The Sequential Memory Dilemma

Before the summer of 2017, the artificial intelligence industry relied heavily on Recurrent Neural Networks (RNNs) and their more advanced variants, such as Long Short-Term Memory (LSTM) networks, to process text ¹¹³. The underlying logic of an RNN was elegant but fundamentally flawed for large-scale applications: it read text strictly sequentially, word by word, from left to right. It maintained an internal "hidden state" or memory that carried information from previous words into the processing of subsequent ones ¹³.

However, this architecture suffered from what researchers often refer to as the "telephone game" problem ¹. As the model progressed through a long paragraph or document, the memory of the first few sentences became increasingly diluted or distorted.

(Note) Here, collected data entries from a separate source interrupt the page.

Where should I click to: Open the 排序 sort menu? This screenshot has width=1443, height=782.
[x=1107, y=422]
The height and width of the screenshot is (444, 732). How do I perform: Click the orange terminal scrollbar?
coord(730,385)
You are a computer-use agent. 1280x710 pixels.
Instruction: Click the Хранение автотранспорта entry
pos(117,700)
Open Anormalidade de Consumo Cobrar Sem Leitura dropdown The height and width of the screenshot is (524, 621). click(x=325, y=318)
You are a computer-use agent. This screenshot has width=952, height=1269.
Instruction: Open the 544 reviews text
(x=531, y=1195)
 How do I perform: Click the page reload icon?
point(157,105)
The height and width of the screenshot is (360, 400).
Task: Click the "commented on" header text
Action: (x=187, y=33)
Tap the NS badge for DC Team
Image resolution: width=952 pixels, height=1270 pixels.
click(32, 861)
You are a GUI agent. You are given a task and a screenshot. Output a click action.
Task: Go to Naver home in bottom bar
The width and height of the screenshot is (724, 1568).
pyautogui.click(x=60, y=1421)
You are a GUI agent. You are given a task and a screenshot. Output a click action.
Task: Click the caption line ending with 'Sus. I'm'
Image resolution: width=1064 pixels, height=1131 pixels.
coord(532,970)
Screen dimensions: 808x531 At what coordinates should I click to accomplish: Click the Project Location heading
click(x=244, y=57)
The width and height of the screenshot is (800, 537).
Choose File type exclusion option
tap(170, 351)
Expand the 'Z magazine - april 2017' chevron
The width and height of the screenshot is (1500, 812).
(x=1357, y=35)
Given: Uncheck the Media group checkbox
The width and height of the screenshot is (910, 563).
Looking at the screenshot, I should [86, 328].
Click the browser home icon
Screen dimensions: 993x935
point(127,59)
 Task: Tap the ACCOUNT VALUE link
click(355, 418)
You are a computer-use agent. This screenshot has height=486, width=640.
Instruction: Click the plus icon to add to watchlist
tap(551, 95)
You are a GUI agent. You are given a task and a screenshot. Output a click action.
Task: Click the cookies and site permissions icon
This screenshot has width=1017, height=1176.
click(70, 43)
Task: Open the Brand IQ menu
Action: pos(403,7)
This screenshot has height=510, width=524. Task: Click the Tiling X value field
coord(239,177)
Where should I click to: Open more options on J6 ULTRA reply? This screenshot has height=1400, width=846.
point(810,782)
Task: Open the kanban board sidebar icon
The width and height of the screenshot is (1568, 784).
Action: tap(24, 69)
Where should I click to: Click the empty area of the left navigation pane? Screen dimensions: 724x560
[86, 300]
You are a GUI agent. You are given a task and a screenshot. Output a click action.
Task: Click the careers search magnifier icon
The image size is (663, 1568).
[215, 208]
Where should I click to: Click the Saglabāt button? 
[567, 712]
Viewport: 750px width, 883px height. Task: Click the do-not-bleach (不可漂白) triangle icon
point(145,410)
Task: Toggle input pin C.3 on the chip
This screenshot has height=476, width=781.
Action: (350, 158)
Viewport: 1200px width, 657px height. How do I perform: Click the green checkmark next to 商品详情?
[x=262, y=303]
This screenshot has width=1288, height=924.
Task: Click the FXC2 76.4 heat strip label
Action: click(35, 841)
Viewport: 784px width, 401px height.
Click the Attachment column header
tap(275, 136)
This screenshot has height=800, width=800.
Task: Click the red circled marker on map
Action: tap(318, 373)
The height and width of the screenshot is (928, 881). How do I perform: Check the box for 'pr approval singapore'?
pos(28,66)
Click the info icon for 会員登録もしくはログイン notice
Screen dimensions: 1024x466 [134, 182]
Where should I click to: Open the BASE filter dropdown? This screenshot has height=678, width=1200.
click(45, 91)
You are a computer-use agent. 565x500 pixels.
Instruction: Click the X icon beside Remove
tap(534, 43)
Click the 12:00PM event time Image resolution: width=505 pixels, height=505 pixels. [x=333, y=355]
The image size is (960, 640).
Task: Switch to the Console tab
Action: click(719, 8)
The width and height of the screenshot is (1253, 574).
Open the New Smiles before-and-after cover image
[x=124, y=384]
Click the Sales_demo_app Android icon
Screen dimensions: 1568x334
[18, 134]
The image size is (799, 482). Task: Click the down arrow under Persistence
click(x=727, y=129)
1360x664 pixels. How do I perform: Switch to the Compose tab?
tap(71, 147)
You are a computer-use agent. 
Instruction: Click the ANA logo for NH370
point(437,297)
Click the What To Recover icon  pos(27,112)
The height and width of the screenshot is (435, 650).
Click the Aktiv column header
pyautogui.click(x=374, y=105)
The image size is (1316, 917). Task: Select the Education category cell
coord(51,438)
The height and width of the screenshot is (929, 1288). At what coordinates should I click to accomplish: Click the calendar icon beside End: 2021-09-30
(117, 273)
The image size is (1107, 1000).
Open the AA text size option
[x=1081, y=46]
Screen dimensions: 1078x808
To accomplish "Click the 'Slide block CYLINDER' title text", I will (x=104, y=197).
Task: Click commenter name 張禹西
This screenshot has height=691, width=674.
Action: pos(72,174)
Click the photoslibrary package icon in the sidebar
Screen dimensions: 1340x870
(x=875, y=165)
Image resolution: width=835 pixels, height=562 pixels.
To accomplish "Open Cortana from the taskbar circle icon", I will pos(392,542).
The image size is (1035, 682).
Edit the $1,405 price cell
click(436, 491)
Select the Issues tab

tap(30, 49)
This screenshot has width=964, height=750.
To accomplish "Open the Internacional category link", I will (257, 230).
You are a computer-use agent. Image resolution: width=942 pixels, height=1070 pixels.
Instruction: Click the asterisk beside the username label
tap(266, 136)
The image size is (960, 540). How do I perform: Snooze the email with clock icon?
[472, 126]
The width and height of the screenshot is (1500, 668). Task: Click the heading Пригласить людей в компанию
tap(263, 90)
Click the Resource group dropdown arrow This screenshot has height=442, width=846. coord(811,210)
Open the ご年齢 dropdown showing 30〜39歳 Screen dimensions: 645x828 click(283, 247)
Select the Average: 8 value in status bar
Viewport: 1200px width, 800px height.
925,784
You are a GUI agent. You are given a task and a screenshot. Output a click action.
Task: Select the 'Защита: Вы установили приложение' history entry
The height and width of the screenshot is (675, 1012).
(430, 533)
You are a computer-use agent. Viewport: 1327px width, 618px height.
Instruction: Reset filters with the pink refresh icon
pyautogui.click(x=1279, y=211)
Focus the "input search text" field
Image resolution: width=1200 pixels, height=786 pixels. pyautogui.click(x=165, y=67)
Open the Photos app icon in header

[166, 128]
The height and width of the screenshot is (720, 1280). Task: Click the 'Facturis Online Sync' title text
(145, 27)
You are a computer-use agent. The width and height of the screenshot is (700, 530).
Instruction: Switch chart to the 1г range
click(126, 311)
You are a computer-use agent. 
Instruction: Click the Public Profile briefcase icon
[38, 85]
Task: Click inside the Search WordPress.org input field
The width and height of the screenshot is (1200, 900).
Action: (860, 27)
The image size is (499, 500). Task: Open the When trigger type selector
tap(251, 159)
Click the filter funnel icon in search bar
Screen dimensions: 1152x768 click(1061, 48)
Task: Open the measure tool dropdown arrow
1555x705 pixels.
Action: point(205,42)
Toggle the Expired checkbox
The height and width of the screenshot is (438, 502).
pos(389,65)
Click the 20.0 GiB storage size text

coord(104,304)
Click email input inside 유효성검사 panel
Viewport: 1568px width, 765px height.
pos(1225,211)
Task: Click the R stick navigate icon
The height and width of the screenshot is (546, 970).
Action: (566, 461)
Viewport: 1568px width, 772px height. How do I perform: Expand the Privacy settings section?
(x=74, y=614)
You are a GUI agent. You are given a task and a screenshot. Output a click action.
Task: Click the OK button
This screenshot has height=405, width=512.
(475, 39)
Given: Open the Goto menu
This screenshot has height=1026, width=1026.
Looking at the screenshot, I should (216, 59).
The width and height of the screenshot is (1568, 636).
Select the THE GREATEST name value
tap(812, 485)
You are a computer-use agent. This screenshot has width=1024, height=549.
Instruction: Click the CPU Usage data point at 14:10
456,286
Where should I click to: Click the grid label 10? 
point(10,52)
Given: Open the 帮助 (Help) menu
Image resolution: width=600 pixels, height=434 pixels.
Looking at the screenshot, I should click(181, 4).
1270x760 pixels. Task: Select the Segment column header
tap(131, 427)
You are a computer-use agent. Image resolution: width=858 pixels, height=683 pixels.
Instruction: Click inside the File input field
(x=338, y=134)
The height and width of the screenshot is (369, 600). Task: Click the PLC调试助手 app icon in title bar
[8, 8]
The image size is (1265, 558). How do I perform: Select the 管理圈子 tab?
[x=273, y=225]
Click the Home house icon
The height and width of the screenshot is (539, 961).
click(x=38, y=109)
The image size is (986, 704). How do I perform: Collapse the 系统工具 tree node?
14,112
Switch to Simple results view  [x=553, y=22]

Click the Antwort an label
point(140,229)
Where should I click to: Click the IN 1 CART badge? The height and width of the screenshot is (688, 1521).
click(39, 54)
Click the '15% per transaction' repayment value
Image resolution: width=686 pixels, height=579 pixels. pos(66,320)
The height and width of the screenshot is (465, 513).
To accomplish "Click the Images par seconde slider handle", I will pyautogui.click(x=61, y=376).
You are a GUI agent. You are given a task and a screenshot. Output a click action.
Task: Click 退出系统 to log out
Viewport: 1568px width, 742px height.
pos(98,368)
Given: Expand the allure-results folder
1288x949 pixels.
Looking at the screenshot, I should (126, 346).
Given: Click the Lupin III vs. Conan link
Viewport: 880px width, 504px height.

If a pronoun at the bottom of a page referred back to a noun at the very beginning, the RNN would often lose the connection ³.

Furthermore, because RNNs had to process a word before they could process the subsequent word, their training could not be easily parallelized ³². Modern Graphics Processing Units (GPUs) contain thousands of cores designed to do math simultaneously, but the sequential nature of RNNs forced these massive chips to wait in line, creating a severe bottleneck that prevented models from scaling on massive datasets ².

This bottleneck was shattered by a team of Google Brain researchers in their landmark 2017 paper, Attention Is All You Need ¹⁵. The paper introduced the "Transformer" architecture, which completely discarded sequential recurrence in favor of a mechanism called "self-attention" ¹⁵.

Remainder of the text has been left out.